December 30, 2005
Online News Just Got Interesting
he New York Times is a pathetic, partisan, demagogue mouthpiece that daily gives journalism a bad name, but they’re about to get a leg up on the competition in the online news arena. They’re recently hired a real designer to head up their online news website department. Khoi Vinh is the new Design Director for NYT on the web.
What this likely means is that all other newspaper websites should be quaking in their boots, as they are about to be left eating the Times’ dust. There’s no way to say for sure, but I expect that with Khoi at the helm the NYT website will eventually see vast improvements in design, layout, legibility and usability. So, at long last, a heavyweight newspaper will have a news website that presents content in a manner such that it can be easily and comfortably consumed by interested readers. Ad revenues will also likely soar.

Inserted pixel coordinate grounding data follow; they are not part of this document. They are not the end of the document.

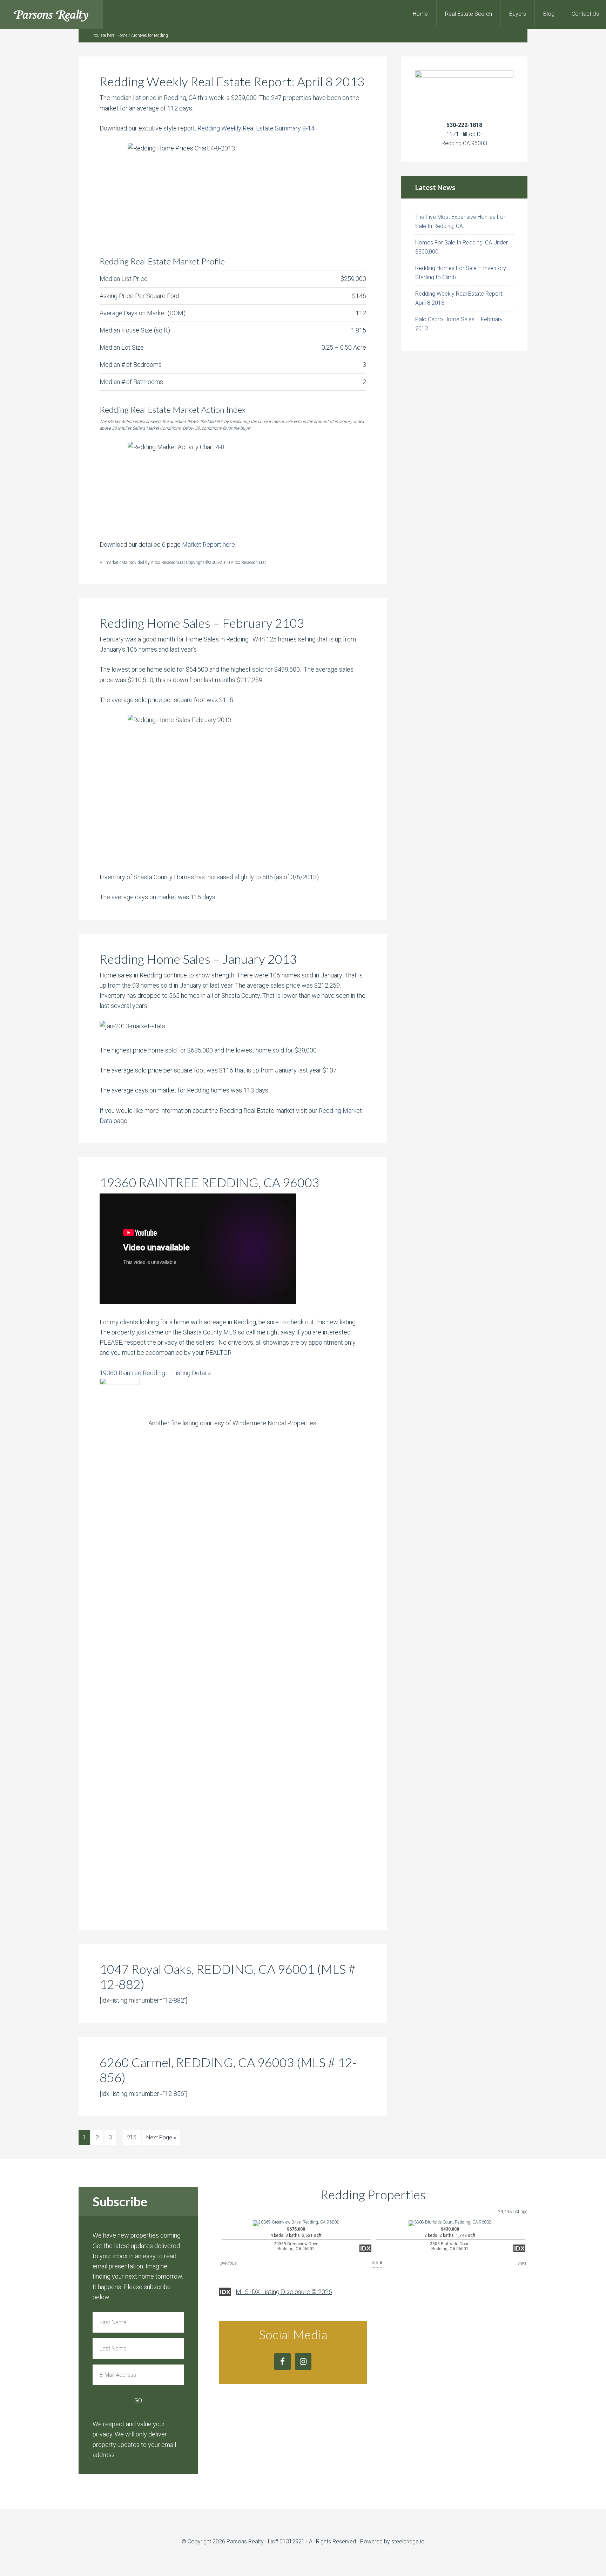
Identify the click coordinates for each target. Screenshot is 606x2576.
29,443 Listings (512, 2211)
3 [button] (381, 2262)
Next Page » (161, 2137)
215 (131, 2137)
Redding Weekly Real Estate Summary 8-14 (256, 128)
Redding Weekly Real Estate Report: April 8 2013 (232, 81)
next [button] (522, 2263)
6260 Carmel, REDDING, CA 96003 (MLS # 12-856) (228, 2069)
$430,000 (450, 2239)
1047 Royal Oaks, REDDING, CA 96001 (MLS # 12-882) (228, 1976)
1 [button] (373, 2262)
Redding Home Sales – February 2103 (202, 623)
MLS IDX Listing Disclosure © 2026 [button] (284, 2291)
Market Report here (208, 544)
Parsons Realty (51, 14)
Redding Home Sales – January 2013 (198, 959)
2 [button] (377, 2262)
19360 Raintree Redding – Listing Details (155, 1373)
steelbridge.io (408, 2541)
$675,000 (296, 2239)
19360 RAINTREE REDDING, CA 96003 (209, 1182)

As I wrote back in May 2005, there is no large news organization that has even a C grade website. Except for a couple of notable exceptions from lesser news outlets, online news is typically presented in a manner that represents the worst that the Web has to offer.
In my article I detailed the most glaring gaffs that these websites make and suggested a few remedies. I also noted that with such a widespread and consistent lack of quality, it leaves an enormous opportunity for one of these organizations to capitalize on – as there is great advantage in being first to do things right (or even sort of right).
It makes me sad to see that it is The New York Times that will be beating all others to the punch, as I rather despise this publication. But there can be no denying that given its (ill-deserved) reputation as the “newspaper of record” and its new found interest in presenting well-designed news online, it will likely stand head and shoulders above all others.
Surely some solace can come from the fact that such a conspicuous example will get the attention of other publishers. Perhaps because of this bold move other online publications will begin to recognize just how badly they’re doing their job and decide to play catch-up. I sincerely hope so, as surely do millions of other online news consumers.